(WHAT IS REQUIRED): Where the word "item" shows up in the entries below, please copy the whole line.

(DATA FOR PROCESSING):
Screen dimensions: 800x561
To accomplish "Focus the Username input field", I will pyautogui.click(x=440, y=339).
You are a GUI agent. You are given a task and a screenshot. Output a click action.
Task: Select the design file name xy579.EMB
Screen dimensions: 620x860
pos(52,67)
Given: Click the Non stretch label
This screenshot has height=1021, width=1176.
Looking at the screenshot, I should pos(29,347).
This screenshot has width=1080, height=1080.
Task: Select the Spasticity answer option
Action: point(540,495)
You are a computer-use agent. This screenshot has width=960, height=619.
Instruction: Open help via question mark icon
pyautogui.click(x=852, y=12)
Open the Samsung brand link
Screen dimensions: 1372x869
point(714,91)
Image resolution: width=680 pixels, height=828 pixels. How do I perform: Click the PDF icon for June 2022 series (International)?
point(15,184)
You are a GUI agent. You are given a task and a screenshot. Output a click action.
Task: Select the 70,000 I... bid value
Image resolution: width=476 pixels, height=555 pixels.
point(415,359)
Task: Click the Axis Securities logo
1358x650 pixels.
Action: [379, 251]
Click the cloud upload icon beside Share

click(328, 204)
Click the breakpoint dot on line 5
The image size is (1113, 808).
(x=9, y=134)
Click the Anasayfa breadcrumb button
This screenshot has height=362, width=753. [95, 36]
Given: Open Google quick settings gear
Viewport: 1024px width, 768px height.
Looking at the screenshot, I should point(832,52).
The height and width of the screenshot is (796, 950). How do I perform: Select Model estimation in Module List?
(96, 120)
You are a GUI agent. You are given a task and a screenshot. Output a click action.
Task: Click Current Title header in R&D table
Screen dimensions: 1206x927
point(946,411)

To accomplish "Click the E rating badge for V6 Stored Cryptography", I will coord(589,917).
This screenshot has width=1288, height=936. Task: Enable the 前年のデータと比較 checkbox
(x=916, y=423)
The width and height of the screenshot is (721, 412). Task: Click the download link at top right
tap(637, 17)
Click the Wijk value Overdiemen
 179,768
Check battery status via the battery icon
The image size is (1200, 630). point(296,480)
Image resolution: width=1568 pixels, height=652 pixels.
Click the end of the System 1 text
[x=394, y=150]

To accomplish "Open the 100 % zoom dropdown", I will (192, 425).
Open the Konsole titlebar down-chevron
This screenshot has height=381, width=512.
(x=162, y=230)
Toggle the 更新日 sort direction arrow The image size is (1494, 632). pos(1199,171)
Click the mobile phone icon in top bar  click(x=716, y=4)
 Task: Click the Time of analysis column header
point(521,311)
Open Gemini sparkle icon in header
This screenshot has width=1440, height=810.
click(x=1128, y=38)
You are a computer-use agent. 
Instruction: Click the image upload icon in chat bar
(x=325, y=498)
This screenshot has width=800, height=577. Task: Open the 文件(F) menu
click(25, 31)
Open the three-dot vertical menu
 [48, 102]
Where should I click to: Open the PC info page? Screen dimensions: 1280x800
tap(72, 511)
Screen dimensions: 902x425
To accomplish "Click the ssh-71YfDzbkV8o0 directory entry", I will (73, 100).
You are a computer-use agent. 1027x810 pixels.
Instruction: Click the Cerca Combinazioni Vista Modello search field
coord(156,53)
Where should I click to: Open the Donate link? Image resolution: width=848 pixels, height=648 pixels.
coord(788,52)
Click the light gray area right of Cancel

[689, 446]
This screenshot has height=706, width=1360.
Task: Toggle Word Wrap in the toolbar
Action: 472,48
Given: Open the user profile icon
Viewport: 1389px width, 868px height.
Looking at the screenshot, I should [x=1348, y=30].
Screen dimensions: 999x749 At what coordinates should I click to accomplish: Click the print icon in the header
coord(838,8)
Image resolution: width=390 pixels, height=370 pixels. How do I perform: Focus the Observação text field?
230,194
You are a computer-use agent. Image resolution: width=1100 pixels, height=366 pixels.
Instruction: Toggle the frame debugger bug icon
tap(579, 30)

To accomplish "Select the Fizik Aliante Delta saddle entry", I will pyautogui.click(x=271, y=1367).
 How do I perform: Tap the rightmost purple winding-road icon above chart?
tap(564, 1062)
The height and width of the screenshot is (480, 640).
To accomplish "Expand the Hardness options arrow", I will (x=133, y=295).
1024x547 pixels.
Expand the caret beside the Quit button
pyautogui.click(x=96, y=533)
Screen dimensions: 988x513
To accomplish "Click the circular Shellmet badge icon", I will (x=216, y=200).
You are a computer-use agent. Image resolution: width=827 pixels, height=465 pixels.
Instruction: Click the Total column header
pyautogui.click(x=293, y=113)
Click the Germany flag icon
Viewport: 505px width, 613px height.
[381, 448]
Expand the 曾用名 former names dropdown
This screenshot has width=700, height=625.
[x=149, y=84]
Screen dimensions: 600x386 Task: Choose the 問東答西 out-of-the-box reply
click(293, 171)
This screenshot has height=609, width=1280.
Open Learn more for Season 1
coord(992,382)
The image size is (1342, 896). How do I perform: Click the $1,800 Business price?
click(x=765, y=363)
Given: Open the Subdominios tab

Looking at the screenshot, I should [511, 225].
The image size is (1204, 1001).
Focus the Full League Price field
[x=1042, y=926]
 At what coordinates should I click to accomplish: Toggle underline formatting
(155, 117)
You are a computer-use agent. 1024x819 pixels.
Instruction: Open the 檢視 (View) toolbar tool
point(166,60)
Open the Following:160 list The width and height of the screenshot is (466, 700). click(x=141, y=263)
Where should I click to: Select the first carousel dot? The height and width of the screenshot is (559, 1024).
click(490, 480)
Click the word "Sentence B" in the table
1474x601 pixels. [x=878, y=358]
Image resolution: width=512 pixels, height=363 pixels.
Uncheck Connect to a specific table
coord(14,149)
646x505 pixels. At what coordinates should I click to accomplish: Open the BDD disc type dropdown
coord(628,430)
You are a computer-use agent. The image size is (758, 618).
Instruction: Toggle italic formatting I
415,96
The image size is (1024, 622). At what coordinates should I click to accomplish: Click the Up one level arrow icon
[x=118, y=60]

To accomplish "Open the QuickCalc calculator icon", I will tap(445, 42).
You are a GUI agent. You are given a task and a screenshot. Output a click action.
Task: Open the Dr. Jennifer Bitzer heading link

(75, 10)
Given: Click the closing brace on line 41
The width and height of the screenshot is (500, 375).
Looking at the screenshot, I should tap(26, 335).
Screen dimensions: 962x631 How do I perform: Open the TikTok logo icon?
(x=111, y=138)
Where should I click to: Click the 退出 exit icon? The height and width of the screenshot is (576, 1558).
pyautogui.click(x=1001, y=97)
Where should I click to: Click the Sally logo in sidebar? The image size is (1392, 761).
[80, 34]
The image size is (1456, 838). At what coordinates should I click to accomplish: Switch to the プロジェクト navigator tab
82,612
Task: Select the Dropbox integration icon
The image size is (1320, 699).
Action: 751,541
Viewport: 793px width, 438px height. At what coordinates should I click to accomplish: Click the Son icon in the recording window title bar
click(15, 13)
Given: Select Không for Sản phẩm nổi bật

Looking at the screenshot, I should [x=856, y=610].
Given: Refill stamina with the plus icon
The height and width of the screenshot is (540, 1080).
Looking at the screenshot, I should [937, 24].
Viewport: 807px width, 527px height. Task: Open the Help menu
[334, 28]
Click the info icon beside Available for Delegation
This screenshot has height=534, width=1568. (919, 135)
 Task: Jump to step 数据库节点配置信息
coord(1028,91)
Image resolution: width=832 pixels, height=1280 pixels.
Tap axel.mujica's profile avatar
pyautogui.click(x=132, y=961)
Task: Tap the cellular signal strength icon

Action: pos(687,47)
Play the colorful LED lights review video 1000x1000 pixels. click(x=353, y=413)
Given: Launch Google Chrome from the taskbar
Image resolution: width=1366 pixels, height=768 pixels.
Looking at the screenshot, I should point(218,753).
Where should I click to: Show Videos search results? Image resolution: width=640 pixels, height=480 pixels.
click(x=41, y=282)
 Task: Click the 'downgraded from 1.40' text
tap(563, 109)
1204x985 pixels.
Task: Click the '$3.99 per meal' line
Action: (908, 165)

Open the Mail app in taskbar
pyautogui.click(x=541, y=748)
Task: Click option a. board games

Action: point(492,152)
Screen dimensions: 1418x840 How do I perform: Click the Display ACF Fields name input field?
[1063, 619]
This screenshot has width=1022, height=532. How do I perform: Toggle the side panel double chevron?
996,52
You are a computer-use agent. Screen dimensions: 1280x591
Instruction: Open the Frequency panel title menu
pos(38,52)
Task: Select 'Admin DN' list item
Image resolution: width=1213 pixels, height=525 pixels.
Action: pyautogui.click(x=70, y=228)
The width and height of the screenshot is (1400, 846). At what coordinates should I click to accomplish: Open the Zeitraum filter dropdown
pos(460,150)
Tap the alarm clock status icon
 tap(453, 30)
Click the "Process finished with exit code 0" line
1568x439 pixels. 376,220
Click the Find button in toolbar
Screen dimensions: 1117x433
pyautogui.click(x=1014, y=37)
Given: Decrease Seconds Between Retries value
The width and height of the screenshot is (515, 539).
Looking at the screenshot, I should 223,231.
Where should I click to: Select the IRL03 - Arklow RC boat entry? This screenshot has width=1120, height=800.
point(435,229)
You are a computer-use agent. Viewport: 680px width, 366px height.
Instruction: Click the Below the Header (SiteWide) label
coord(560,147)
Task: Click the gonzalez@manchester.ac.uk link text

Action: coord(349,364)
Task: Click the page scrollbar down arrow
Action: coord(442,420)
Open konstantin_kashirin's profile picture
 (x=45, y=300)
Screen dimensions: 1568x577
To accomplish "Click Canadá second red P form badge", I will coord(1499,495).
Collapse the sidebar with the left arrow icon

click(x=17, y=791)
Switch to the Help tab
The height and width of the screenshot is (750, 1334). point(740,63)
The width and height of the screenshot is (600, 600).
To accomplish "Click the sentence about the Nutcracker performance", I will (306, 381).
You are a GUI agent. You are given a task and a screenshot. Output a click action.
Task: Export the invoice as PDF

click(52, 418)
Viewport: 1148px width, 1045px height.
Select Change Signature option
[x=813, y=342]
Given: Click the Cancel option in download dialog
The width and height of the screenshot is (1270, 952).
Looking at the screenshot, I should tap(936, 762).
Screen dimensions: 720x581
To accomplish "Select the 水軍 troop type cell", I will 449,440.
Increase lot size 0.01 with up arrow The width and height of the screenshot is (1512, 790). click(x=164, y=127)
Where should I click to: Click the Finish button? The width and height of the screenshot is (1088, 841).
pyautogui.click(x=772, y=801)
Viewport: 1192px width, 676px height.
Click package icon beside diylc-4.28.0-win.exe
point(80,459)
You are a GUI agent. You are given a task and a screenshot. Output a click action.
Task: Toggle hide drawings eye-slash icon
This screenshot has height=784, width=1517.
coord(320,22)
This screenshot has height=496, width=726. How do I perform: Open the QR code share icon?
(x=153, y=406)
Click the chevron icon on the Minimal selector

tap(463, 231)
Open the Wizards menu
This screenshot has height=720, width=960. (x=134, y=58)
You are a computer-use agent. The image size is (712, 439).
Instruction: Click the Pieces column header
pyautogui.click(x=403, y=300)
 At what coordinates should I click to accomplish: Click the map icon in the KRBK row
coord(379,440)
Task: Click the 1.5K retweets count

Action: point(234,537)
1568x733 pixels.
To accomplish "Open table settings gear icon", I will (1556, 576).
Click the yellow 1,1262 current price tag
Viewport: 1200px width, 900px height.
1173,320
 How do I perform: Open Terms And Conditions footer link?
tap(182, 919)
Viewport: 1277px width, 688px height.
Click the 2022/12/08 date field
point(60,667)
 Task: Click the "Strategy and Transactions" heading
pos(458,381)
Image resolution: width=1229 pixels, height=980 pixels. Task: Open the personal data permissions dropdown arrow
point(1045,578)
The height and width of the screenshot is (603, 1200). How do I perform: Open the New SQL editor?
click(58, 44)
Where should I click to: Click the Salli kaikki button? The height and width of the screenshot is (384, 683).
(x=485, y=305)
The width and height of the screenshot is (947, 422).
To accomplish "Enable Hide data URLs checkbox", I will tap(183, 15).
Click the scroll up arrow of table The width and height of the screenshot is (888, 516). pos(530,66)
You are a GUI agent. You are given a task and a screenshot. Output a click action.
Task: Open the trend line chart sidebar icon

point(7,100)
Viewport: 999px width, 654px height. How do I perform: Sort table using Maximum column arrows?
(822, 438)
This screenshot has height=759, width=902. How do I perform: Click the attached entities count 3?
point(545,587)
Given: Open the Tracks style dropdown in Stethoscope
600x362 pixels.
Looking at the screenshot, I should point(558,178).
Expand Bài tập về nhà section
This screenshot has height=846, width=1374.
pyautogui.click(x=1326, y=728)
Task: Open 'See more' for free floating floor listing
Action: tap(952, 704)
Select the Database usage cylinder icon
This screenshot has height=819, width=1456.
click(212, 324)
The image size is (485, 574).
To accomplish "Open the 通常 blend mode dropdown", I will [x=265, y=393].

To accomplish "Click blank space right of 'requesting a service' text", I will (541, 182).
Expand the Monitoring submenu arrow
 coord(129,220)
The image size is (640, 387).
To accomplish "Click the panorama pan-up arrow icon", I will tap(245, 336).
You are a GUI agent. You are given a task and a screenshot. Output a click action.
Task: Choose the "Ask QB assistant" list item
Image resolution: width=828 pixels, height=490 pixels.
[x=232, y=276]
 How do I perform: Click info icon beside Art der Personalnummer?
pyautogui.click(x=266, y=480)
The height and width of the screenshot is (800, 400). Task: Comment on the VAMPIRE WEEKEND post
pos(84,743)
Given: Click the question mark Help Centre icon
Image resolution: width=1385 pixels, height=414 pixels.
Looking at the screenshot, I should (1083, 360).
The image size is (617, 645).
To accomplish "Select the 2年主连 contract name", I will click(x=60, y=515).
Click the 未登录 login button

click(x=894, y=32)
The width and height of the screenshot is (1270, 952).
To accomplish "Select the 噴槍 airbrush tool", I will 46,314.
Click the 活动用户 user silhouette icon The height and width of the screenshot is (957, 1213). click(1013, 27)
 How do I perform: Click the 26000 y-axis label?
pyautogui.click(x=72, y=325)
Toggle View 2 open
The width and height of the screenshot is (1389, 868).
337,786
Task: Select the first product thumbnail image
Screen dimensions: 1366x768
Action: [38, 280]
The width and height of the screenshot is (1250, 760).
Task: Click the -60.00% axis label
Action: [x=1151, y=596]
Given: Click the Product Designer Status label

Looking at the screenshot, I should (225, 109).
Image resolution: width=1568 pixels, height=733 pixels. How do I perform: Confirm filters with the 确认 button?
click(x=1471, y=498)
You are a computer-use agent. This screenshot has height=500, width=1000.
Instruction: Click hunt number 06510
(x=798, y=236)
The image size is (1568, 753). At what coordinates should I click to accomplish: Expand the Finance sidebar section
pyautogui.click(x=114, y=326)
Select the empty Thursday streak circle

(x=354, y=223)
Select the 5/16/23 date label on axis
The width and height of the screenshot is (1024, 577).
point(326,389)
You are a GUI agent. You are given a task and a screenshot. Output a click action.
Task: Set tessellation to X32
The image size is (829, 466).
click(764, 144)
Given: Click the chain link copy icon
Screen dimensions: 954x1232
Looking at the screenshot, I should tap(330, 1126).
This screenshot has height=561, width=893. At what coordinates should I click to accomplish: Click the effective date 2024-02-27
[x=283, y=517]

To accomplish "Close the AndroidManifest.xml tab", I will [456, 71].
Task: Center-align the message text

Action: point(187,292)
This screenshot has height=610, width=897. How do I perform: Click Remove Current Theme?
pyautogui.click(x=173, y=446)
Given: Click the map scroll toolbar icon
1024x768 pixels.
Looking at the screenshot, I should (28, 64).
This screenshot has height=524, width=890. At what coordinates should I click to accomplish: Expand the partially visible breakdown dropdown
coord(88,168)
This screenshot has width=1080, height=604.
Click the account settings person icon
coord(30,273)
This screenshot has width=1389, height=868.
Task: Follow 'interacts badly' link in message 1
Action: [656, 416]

(RESPONSE):
Task: Select 'Admin DN' list item
Task: Choose the "Ask QB assistant" list item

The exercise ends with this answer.